M. Kanner a déclaré que, pour le moment, il n’enregistrait pas une montée de l’antisémitisme dans la société russe ni ne voyait une répression de la vie juive en Russie. Mais la décision du gouvernement contre la très médiatisée Agence juive intervient au milieu d’un changement rapide dans la géopolitique de M. Poutine et dans le paysage politique intérieur – faisant écho à l’ère soviétique, lorsque les Juifs souffraient d’être considérés comme ayant une double loyauté.
Pendant des années, M. Poutine a travaillé pour entretenir des liens avec la communauté juive et avec Israël. Il a soutenu la construction d’un musée juif à Moscou et a accueilli Benjamin Netanyahu, alors Premier ministre israélien, en tant qu’invité d’honneur du défilé du Jour de la Victoire de la Seconde Guerre mondiale à Moscou en 2018.
Mais la guerre en Ukraine a laissé M. Poutine à la recherche d’alliés dans son conflit croissant avec l’Occident, tout en alimentant une campagne en expansion contre quiconque en Russie avec des loyautés suspectes. Plus tôt cette semaine, M. Poutine s’est rendu en Iran, l’ennemi juré d’Israël, et a célébré un resserrement rapide des relations lors d’une réunion avec le chef suprême du pays.
En Russie, le gouvernement a cette année réprimé de nombreuses organisations ayant des liens avec l’étranger, des fondations politiques allemandes au groupe de réflexion Carnegie Moscow Center financé par les États-Unis. En décembre, il a utilisé un tribunal de Moscou pour liquider Memorial International, l’organisation de défense des droits humains la plus importante du pays, dans le cadre d’une procédure similaire à celle actuellement en cours contre l’Agence juive.

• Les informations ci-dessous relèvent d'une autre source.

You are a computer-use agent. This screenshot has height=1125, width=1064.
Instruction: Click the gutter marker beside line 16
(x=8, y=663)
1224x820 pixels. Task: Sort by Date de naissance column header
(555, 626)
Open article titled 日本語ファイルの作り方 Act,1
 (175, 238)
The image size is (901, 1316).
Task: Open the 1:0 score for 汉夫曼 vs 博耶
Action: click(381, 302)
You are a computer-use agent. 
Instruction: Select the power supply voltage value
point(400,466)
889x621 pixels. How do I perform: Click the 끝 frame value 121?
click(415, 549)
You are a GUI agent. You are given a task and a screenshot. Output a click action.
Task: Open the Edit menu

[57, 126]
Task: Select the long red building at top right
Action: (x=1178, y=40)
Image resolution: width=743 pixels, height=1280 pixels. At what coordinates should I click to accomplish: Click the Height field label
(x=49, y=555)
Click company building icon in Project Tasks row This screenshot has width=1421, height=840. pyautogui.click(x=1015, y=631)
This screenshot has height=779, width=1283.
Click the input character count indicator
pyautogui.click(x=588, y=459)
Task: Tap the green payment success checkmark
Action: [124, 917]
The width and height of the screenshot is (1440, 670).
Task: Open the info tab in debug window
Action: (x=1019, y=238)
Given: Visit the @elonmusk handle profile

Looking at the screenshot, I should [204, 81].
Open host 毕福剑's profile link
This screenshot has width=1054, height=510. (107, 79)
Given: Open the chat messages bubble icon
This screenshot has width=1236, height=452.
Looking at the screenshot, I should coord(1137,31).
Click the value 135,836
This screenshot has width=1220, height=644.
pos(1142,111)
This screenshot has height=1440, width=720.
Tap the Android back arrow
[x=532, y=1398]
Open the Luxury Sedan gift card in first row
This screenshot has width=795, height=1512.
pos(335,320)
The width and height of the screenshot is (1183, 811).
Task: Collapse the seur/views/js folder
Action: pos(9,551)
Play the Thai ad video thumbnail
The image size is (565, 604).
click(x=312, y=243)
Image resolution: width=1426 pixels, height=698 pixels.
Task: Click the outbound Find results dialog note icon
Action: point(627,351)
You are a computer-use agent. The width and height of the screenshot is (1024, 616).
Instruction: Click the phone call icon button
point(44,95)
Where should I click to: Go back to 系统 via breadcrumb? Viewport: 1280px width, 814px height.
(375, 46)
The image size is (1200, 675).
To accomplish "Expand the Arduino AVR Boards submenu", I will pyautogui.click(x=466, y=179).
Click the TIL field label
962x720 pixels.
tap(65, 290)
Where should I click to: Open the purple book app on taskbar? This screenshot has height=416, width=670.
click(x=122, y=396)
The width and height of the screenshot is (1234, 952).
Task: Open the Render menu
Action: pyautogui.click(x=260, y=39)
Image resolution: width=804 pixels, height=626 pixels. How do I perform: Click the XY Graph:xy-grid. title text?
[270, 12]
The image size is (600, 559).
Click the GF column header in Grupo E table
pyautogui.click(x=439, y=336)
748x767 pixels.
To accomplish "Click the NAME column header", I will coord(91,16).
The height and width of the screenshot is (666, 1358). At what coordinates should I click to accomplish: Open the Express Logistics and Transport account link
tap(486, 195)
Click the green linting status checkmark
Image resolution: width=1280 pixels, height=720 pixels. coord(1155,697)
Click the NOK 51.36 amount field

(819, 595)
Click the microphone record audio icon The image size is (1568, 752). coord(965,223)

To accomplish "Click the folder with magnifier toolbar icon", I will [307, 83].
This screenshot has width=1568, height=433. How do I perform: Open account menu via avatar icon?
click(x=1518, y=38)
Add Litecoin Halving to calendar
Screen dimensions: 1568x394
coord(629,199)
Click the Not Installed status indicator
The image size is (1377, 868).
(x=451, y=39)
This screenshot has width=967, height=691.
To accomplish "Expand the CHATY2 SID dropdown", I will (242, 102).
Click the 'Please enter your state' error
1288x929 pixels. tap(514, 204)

Et en Israël, une politique longtemps influencée par une large et influente diaspora russophone s’éloigne du Kremlin. Naftali Bennett, Premier ministre israélien lorsque la guerre a éclaté en février, a évité de critiquer directement la Russie, citant les intérêts sécuritaires d’Israël en Syrie ainsi que la nécessité de protéger la sécurité et la libre circulation des Juifs en Ukraine et en Russie.
M. Lapid, qui a pris ses fonctions de Premier ministre le 1er juillet après l’effondrement du gouvernement de M. Bennett, a largement abandonné les tentatives de médiation de M. Bennett dans la guerre et a déclaré que la Russie avait commis des crimes de guerre en Ukraine.
Pour les Juifs qui sont restés en Russie, la répression apparente de l’Agence juive a été le dernier tournant déconcertant. À Volgograd, dans le sud de la Russie, une dirigeante de la communauté juive, Yael Ioffe, a déclaré lors d’un entretien téléphonique que le taux d’émigration vers Israël depuis sa ville semblait avoir doublé ces derniers mois.
Elle a déclaré que les personnes d’origine juive émigraient non pas par crainte d’être persécutées contre les Juifs, mais à cause de la « situation instable globale – ou de l’attente d’une situation instable ».